%%

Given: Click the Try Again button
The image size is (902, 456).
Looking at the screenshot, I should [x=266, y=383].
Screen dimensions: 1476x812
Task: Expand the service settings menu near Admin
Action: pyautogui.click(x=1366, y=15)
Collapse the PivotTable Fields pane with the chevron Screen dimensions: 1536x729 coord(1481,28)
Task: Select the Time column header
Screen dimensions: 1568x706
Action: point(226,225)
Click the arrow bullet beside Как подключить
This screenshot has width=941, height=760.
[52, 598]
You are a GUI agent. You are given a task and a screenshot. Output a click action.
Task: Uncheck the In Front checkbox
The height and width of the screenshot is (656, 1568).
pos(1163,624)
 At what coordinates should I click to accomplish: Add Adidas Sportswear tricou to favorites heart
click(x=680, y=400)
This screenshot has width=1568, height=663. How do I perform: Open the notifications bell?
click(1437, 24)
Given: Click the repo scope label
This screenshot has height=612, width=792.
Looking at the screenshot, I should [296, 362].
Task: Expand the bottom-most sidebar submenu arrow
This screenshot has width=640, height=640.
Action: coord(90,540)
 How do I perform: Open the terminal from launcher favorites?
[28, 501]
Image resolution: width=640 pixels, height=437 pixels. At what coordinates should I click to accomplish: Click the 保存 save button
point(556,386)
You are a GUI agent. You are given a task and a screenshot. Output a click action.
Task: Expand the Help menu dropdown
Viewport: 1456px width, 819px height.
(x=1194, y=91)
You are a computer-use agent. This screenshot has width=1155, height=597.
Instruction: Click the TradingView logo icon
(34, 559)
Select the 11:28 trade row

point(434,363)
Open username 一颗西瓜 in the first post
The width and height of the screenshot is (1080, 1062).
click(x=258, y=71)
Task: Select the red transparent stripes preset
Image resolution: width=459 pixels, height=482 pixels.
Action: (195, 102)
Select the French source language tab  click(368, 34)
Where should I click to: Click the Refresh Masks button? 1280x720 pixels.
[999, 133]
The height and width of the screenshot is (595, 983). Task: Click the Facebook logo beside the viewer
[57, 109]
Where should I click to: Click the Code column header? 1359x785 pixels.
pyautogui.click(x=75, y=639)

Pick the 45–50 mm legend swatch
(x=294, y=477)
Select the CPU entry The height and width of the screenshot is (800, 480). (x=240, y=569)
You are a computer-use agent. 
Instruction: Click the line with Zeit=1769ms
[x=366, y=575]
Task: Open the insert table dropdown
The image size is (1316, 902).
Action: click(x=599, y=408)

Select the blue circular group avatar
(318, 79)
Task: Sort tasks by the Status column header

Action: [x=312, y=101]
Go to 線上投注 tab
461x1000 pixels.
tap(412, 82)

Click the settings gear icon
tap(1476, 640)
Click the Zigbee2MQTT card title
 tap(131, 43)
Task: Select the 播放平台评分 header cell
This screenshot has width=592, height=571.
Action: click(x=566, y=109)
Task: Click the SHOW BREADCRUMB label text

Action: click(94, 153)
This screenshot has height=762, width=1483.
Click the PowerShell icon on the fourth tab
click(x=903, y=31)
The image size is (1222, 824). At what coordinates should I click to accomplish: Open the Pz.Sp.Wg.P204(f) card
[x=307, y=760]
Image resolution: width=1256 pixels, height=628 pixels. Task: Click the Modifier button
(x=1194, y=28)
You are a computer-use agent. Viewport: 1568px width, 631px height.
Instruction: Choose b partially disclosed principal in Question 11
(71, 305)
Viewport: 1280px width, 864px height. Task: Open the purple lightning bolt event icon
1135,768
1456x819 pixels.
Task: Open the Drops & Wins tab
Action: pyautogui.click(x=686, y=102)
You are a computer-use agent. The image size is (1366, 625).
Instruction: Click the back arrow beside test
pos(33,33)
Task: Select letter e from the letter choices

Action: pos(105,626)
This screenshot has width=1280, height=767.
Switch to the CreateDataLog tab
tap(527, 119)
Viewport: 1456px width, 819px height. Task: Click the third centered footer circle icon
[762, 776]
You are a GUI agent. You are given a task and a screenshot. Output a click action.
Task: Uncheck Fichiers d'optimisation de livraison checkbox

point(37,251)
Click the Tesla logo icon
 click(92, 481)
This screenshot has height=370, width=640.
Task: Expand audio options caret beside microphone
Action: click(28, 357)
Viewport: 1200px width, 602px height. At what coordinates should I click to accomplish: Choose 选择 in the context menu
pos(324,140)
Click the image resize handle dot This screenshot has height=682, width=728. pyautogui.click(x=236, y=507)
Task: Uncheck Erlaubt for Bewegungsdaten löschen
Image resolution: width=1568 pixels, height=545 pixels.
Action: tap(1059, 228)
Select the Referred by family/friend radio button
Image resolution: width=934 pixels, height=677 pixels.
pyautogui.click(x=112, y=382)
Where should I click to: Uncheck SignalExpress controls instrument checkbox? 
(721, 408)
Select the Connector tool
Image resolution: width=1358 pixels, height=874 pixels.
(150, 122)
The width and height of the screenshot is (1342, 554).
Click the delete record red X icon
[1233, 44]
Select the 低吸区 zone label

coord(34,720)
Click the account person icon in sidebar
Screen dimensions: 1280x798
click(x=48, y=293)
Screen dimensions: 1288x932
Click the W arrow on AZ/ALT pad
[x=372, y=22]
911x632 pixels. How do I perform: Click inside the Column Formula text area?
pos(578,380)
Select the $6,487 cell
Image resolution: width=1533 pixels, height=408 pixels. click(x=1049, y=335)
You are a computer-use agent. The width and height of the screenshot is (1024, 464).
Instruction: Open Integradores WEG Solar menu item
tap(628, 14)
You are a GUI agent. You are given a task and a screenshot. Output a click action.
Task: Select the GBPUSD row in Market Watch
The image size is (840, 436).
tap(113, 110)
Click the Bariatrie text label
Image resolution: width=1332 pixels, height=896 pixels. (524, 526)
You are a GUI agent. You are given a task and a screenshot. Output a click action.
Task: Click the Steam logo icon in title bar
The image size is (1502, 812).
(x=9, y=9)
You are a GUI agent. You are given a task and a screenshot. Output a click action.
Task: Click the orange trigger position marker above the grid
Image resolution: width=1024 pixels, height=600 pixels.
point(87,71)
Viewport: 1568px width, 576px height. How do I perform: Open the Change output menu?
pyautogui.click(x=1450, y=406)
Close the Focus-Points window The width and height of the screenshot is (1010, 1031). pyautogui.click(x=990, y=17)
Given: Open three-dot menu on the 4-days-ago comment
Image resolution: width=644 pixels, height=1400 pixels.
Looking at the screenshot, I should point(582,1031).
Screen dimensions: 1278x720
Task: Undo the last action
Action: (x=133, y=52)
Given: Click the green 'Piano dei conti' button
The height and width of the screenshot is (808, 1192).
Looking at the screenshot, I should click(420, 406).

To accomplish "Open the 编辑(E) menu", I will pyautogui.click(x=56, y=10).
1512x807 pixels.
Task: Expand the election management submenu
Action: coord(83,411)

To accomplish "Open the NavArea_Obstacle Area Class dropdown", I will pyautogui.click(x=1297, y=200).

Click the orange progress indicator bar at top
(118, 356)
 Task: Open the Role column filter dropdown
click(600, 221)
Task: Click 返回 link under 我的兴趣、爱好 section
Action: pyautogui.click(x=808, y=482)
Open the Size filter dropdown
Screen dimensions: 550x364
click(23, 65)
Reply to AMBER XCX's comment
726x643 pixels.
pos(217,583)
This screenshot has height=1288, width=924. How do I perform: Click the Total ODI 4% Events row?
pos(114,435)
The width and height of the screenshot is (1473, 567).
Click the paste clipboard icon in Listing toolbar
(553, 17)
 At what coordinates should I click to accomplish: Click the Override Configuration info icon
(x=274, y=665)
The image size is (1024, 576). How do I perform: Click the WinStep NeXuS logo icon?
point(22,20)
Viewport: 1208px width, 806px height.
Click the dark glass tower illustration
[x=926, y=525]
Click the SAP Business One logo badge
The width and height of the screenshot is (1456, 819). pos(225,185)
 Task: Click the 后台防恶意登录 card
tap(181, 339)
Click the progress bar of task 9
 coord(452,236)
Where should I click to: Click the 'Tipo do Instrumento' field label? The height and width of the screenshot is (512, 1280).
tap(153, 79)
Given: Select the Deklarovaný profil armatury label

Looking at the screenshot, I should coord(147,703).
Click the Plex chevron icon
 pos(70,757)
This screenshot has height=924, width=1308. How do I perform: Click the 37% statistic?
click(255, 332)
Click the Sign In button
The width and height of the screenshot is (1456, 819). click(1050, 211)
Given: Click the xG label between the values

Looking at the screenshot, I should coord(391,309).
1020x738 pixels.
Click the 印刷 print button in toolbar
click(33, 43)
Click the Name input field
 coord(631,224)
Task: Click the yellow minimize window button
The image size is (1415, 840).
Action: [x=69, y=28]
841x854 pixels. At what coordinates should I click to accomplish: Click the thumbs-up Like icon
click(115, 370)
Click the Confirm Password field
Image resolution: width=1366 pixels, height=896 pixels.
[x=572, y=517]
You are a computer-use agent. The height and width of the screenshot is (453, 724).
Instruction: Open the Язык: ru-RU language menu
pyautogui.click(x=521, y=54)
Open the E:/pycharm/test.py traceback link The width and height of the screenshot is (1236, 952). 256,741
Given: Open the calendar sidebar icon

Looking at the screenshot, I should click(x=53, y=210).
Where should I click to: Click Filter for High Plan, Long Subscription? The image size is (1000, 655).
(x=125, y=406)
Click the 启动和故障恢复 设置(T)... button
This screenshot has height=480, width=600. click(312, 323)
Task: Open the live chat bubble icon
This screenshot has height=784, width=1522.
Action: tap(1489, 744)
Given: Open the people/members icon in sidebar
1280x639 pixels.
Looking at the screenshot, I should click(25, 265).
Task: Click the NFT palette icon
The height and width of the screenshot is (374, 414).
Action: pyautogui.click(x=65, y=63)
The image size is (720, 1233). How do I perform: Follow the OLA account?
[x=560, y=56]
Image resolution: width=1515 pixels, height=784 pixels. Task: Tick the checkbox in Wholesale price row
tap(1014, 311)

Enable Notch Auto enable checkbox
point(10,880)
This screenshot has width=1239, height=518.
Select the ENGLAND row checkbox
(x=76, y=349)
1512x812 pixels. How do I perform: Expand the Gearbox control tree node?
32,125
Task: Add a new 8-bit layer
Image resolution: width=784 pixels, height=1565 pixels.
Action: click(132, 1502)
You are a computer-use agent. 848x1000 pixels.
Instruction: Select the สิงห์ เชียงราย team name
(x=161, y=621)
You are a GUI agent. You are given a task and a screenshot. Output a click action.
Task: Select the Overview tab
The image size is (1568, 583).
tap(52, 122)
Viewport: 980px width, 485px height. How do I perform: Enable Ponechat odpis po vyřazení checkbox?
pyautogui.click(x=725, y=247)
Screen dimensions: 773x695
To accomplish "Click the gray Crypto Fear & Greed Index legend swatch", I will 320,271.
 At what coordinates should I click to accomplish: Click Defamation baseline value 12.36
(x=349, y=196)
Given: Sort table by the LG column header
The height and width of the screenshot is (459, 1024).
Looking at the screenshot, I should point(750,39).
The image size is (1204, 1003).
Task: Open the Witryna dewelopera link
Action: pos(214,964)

%%

Aim of the exercise -
The answer is the lines above between the line holding "Configuration info icon" and the line holding "Viewport: 1208px width, 806px height.", inclusive, each written out exactly, and no others.

The answer -
 At what coordinates should I click to accomplish: Click the Override Configuration info icon
(x=274, y=665)
The image size is (1024, 576). How do I perform: Click the WinStep NeXuS logo icon?
point(22,20)
Viewport: 1208px width, 806px height.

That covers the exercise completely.